**TEXTO PARA ANÁLISE**:
==============================

Um dos temas mais abordados no campo da saúde na imprensa internacional foi a integração das empresas Amazon, Berkshire Hathaway, e JPMorgan Chase para atuarem conjuntamente na prestação de serviços de saúde aos seus empregados e dependentes, atingindo um universo de mais de um milhão de pessoas. Apesar dos detalhes da iniciativa ainda não terem sido divulgados, a proposta é semelhante à das autogestões brasileiras. Chamou a atenção a força econômica destas empresas, com a proposta do uso intensivo da tecnologia e os mais modernos modelos de gestão. No entanto, muitos analistas entendem que se trata de um “piloto” para um novo negócio destas companhias e isso afetou o valor das ações de muitas operadoras de saúde e prestadores. Acredito que este último grupo será fortemente atingido pois a proposta seria preparar soluções com alta escala e custos menores. Um exemplo foi o lançamento do Amazon Alexa, com custos a partir de 50 dólares que permite grande interação com os provedores de saúde, inclusive com os prontuários eletrônicos, “coaches”, centros diagnósticos, etc e trazendo o usuário para o centro do sistema.

==============================

**DADOS APRESENTADOS**:
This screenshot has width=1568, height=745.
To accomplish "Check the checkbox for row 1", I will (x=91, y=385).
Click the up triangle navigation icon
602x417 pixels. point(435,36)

==============================

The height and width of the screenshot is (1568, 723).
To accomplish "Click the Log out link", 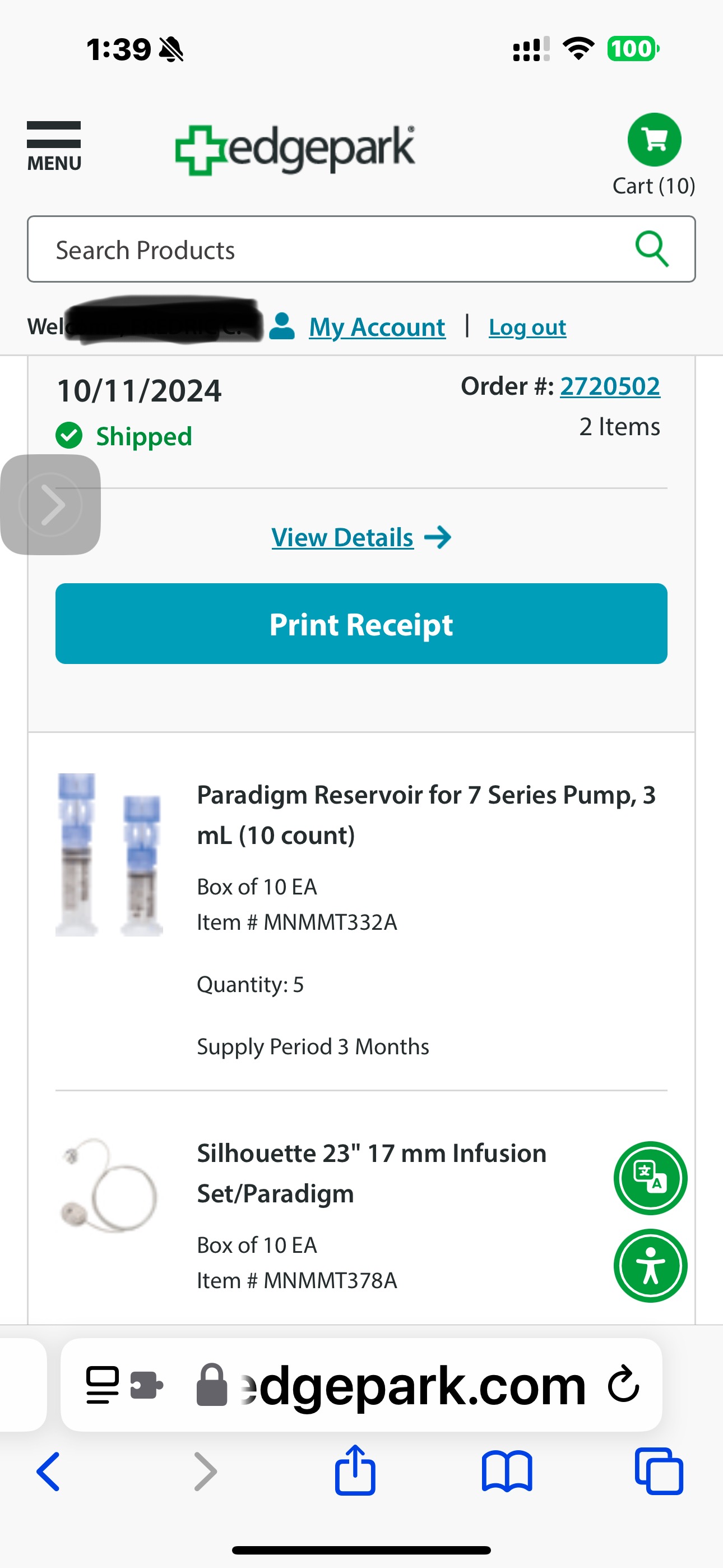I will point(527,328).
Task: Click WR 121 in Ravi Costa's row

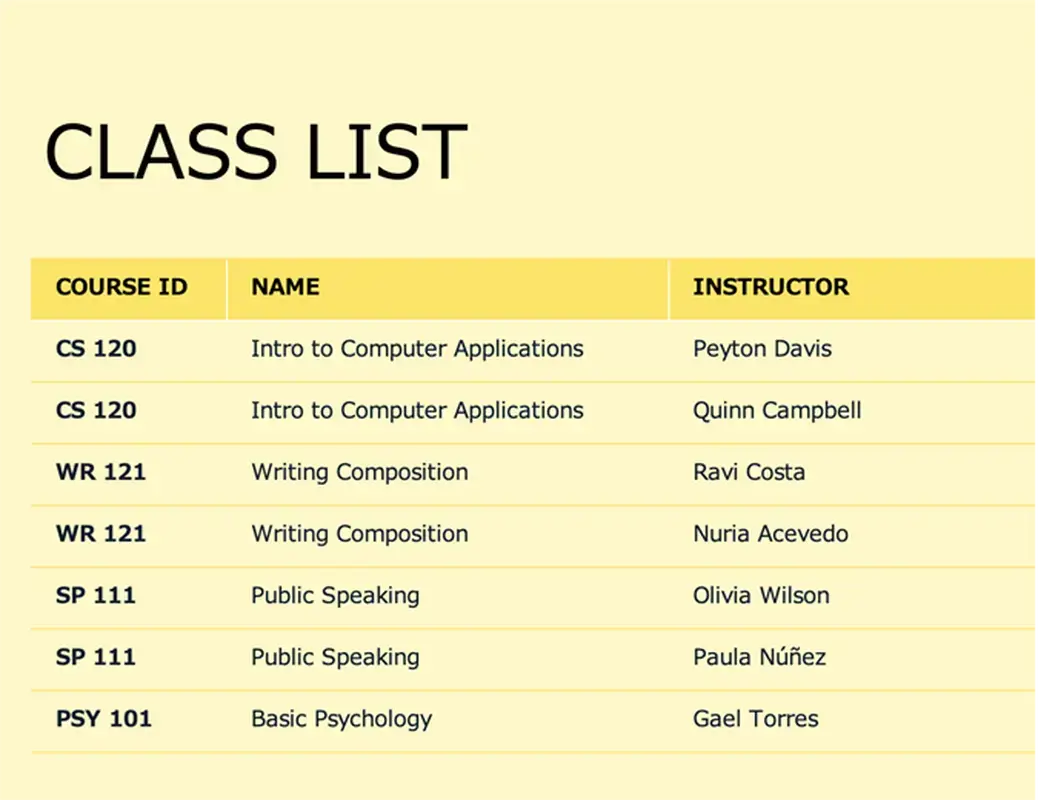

==============================

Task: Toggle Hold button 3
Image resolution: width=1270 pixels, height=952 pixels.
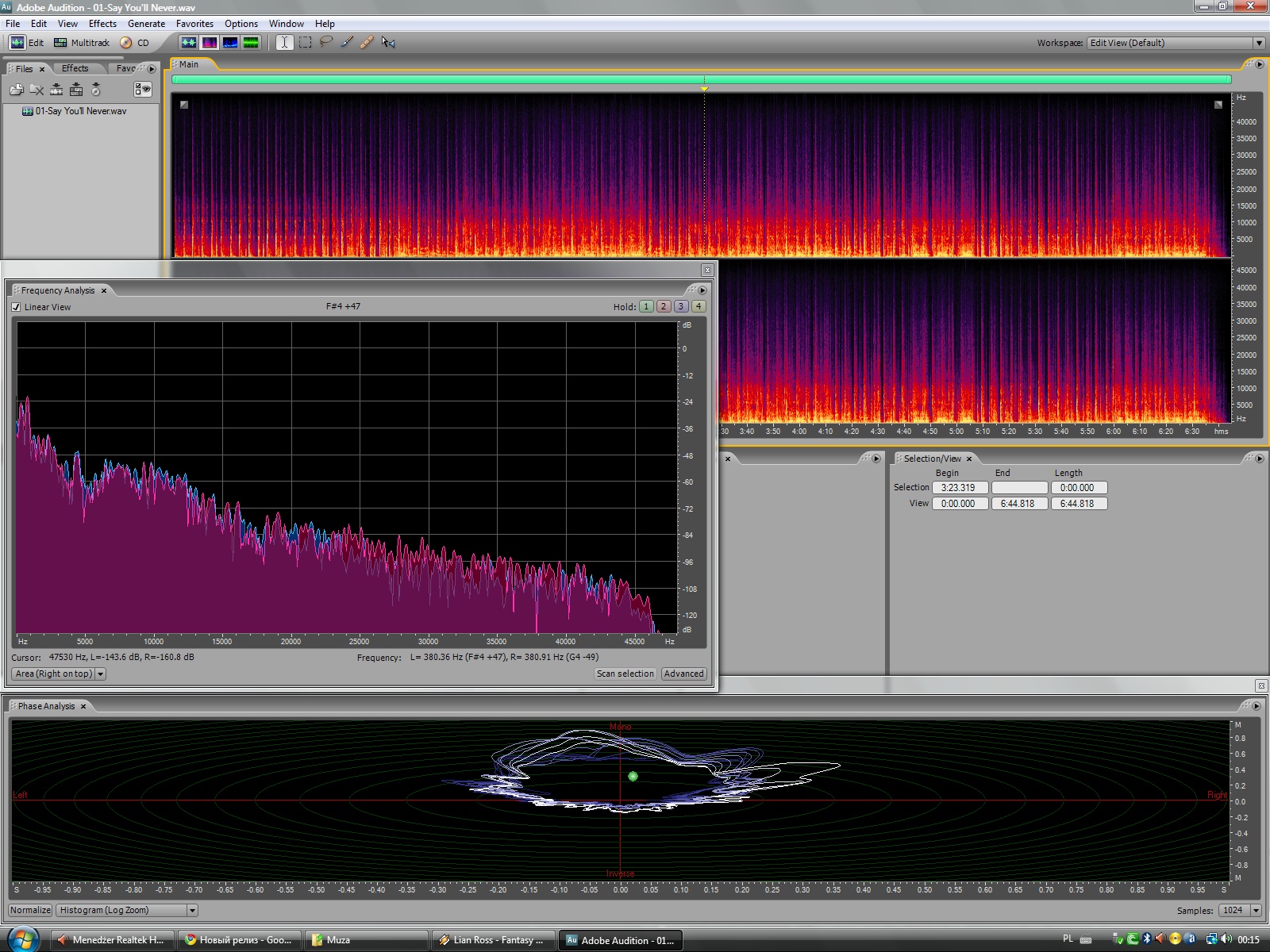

==============================

**ENUNCIADO 1**:
De acordo com o texto sobre a parceria entre Amazon, Berkshire Hathaway e JPMorgan Chase, a partir de qual valor custa o Amazon Alexa?
**ENUNCIADO 2**:
Dê continuidade ao texto sobre a parceria entre Amazon, Berkshire Hathaway e JPMorgan Chase, escrevendo a partir de sua última frase.

**RESPOSTA ESCRITA 1**:
A partir de 50 dólares.

**RESPOSTA ESCRITA 2**:
Em nosso país, observamos que as iniciativas envolvendo os pagadores (contratantes) abordam, quase exclusivamente “as dores” e não vislumbram soluções. Quantas vezes não ouvimos o velho clichê “a saúde é o segundo item da folha de pagamento das empresas”? Talvez dois fatores contribuam para esta realidade, ou seja, a falta de conhecimento e de estratégia para os gestores de recursos humanos.

O sistema de saúde privado é bastante complexo, com múltiplos atores, diferentes interesses e baixa transparência. Conhecer o sistema exige conhecimento técnico obtido através de formação realizada de maneira independente e não realizada através de prestadores de serviços, consultorias ou corretoras. Além disso, a regulação do setor também é complexa e, muitas vezes, confusa e a incorporação de novas tecnologias é crescente e inevitável. Soma-se a estes fatores o envelhecimento da população e o aumento das condições crônicas e dos fatores de risco.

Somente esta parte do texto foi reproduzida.